Request:
Edit everything from "Click the plus icon on Malmo FF card" down to "point(38,31)" in the records below, replacing "preset picker arrow" with "preset picker button" and keeping all else unchanged. Return only those lines, without the pictures.

----- Dataset records

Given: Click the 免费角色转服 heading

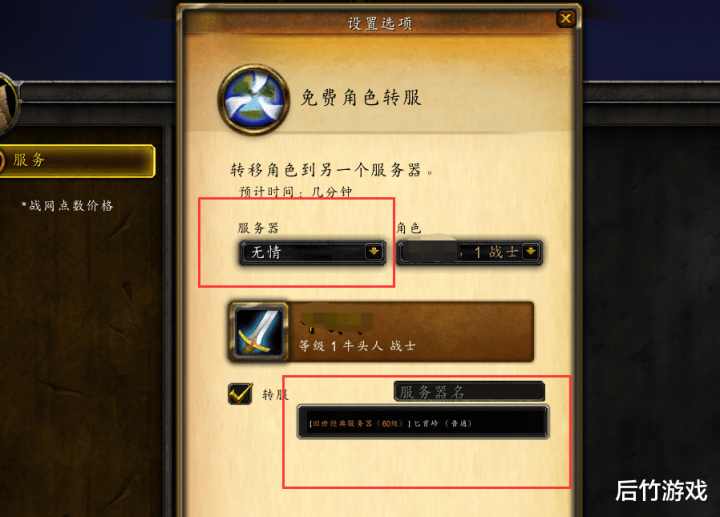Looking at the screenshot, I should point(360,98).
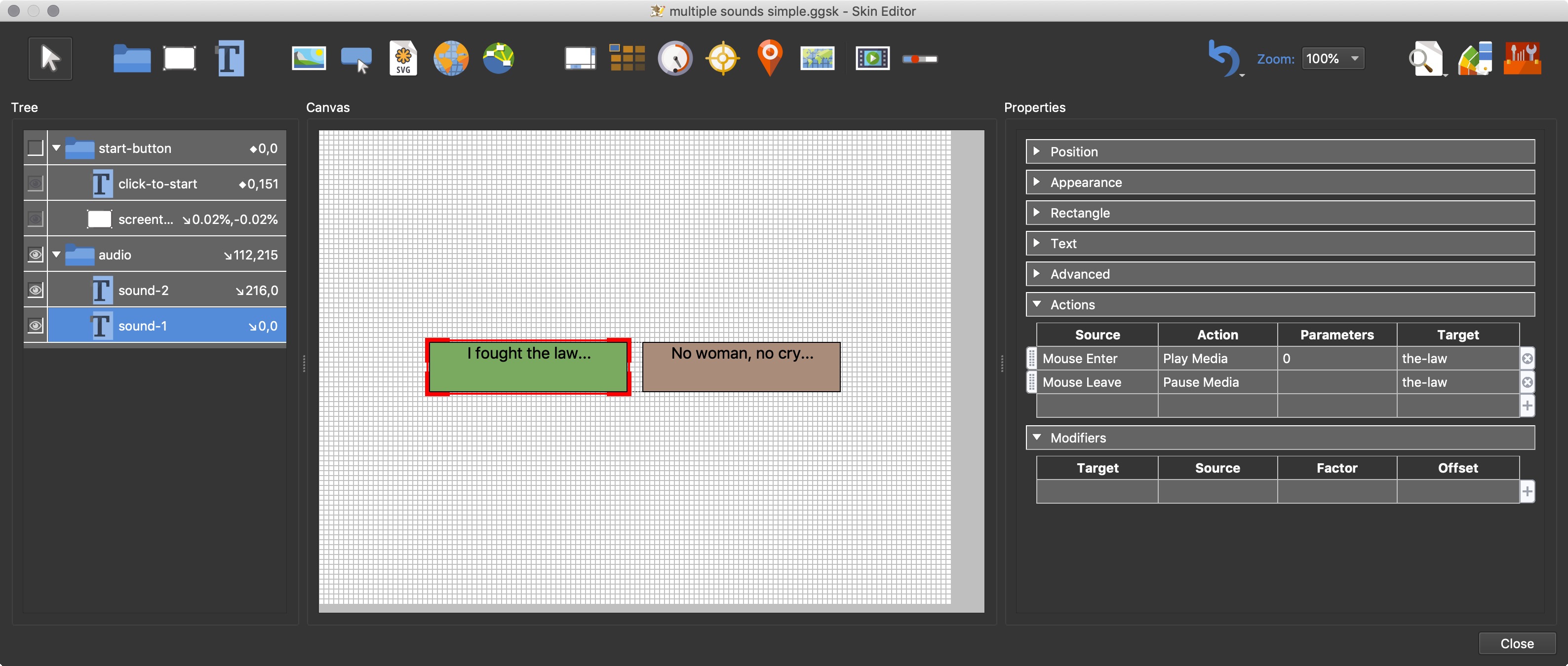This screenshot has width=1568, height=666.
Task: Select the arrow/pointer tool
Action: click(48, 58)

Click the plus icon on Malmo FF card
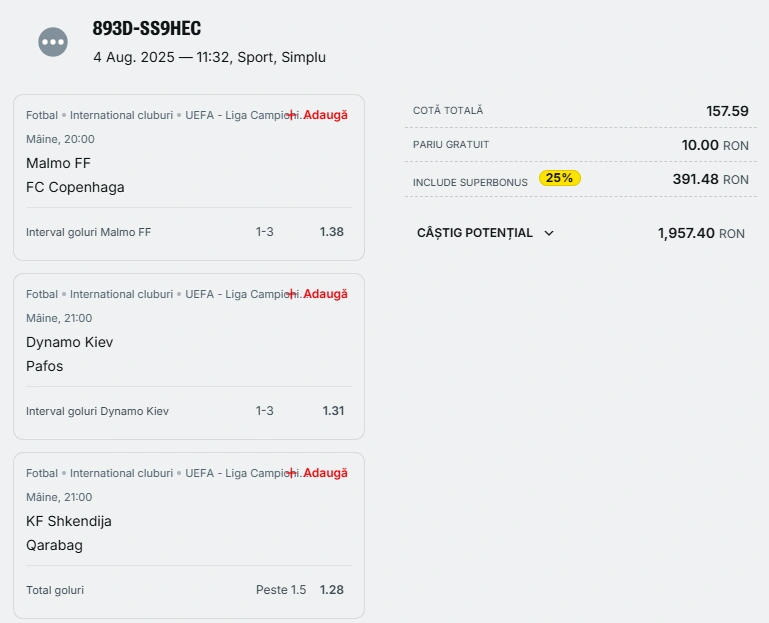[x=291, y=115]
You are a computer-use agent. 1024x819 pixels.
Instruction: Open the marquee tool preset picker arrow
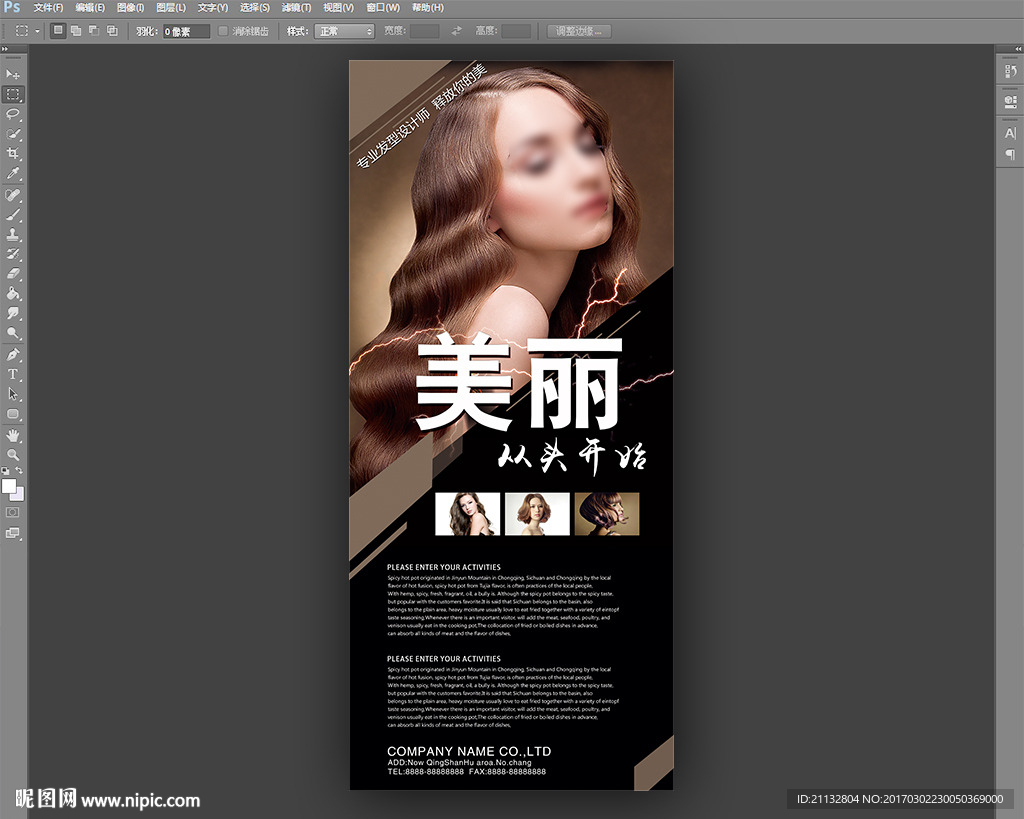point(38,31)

----------
----- Dataset records

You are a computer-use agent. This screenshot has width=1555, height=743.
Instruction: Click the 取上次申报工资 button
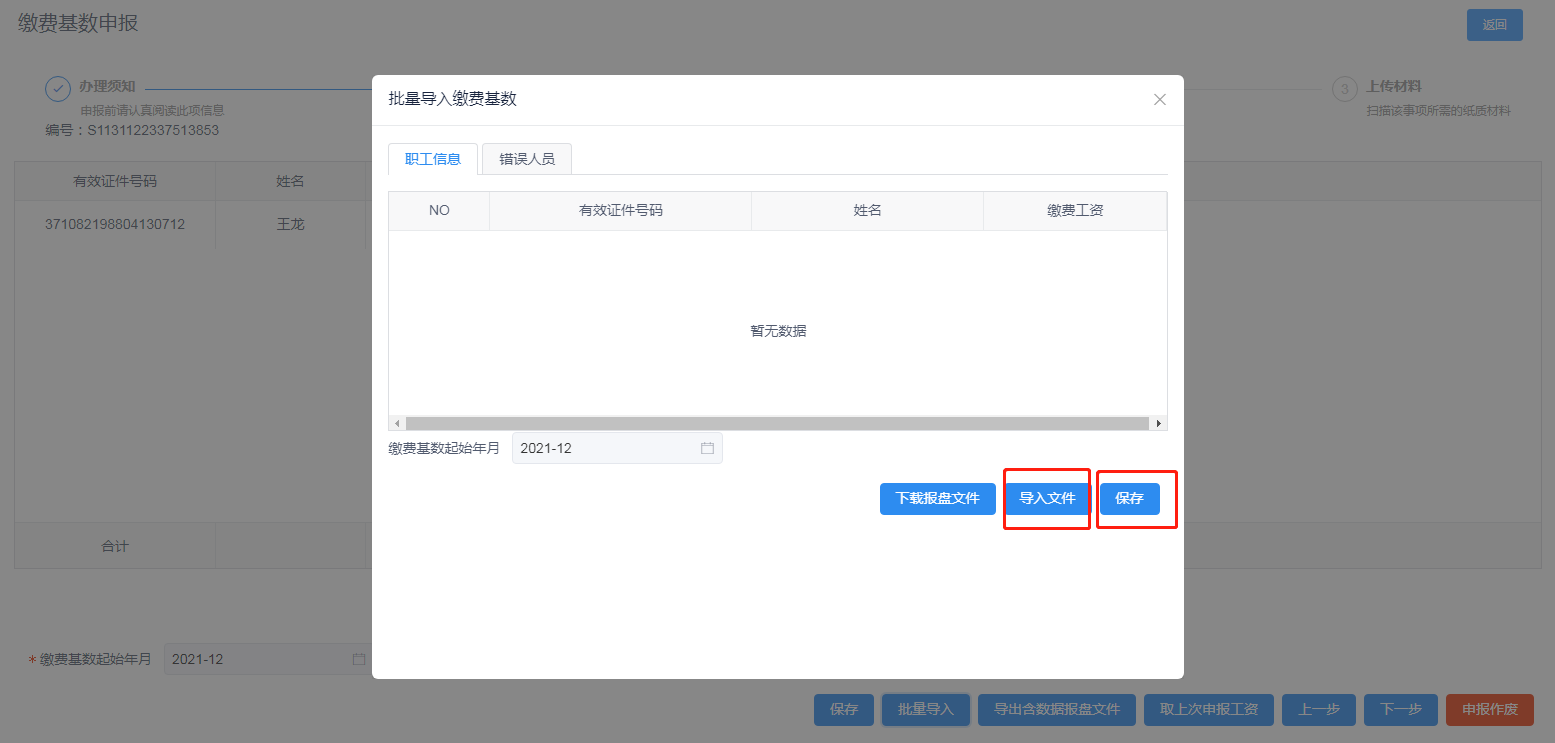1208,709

----------
----- Dataset records

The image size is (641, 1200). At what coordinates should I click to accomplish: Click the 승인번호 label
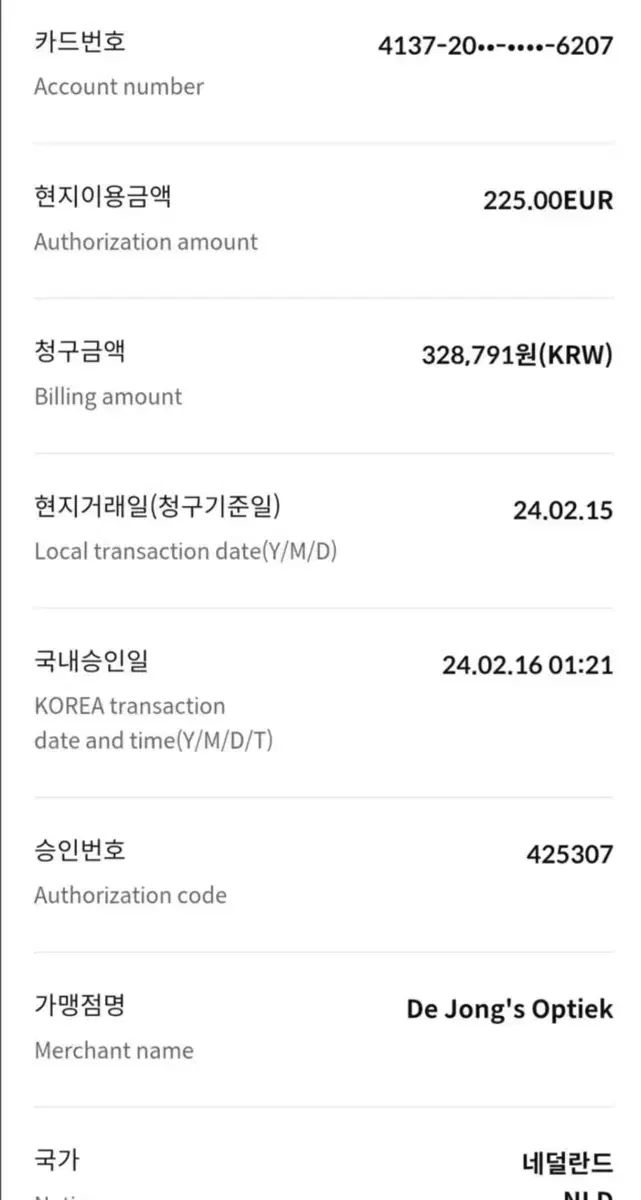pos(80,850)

----------

Solution to this problem:
Click the plus icon on Malmo FF card
[x=291, y=115]
You are a computer-use agent. 1024x819 pixels.
Instruction: Open the marquee tool preset picker button
point(38,31)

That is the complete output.